高市首相陣営が総裁選や総選挙で他陣営の誹謗中傷動画を作成したとされる問題で2026年6月14日放送の「サンデーモーニング」(TBS系)の出演者は国会やメディアの責任に言及、この問題を追及すべきだとの意見で一致した。

谷口真由美さん「問われているのはSNS時代の選挙のあり方」
ビジネスと人権研究所代表理事の谷口真由美さんは「国会でいつまでこんなことやっているんだという批判があるようだが、予算委員会とか国会こそ憲法で定められた国政調査権の場なので、行政府の長である総理大臣とその陣営の説明責任を問う場です。それを検察任せとか第三者委員会まかせにしてしまったら、立法府の自滅行為になる。国政調査権があったからこそ、高市総理が答弁を修正してきた。問われているのはSNS時代の選挙のあり方、選ばれた人たちの正当性です。国会が総力をあげてやらなければいけない」と注文をつけた。

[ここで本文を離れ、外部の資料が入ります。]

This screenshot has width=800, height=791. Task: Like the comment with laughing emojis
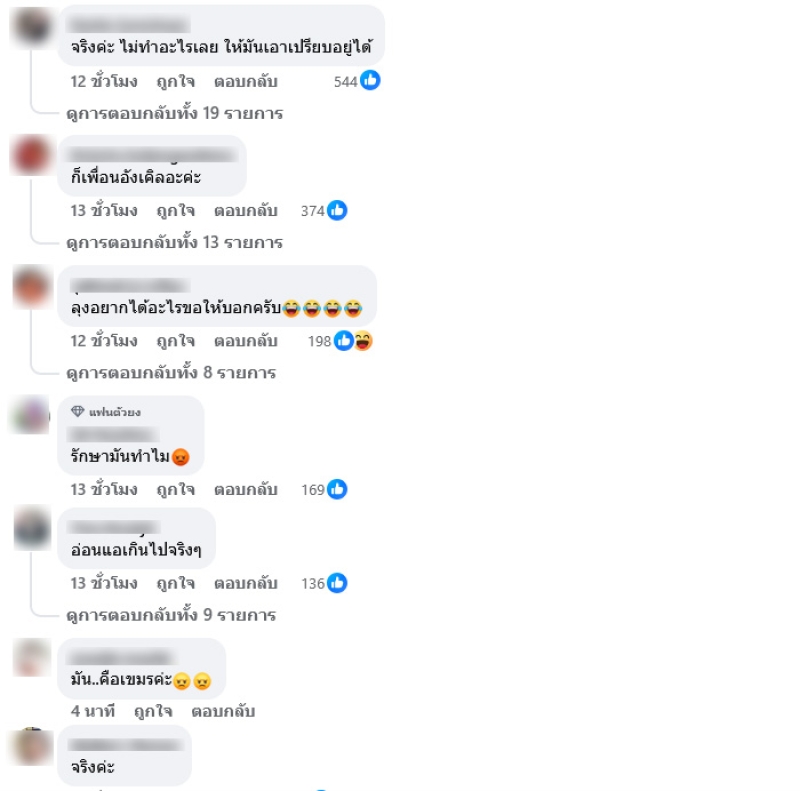[176, 341]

ロバート・キャンベルさん「日本の大手メディアは何をしているのか」
早稲田大学特命教授のロバート・キャンベルさんは「総理大臣の資質が問われる以上に、直接選挙でリーダーが選ばれない日本では、総裁選で次の首相が決まる。これは本当に日本の民主主義の根幹を揺るがすことで、刑事責任があるかないかは置いておいて、厳しく問われるべきだと思う。それと、とても重要なこのような情報を週刊誌に委ねなければいけないとは、日本の大手メディアは何をしているのか、記者クラブのあり方など、これも問われる事件だと思う」と話した。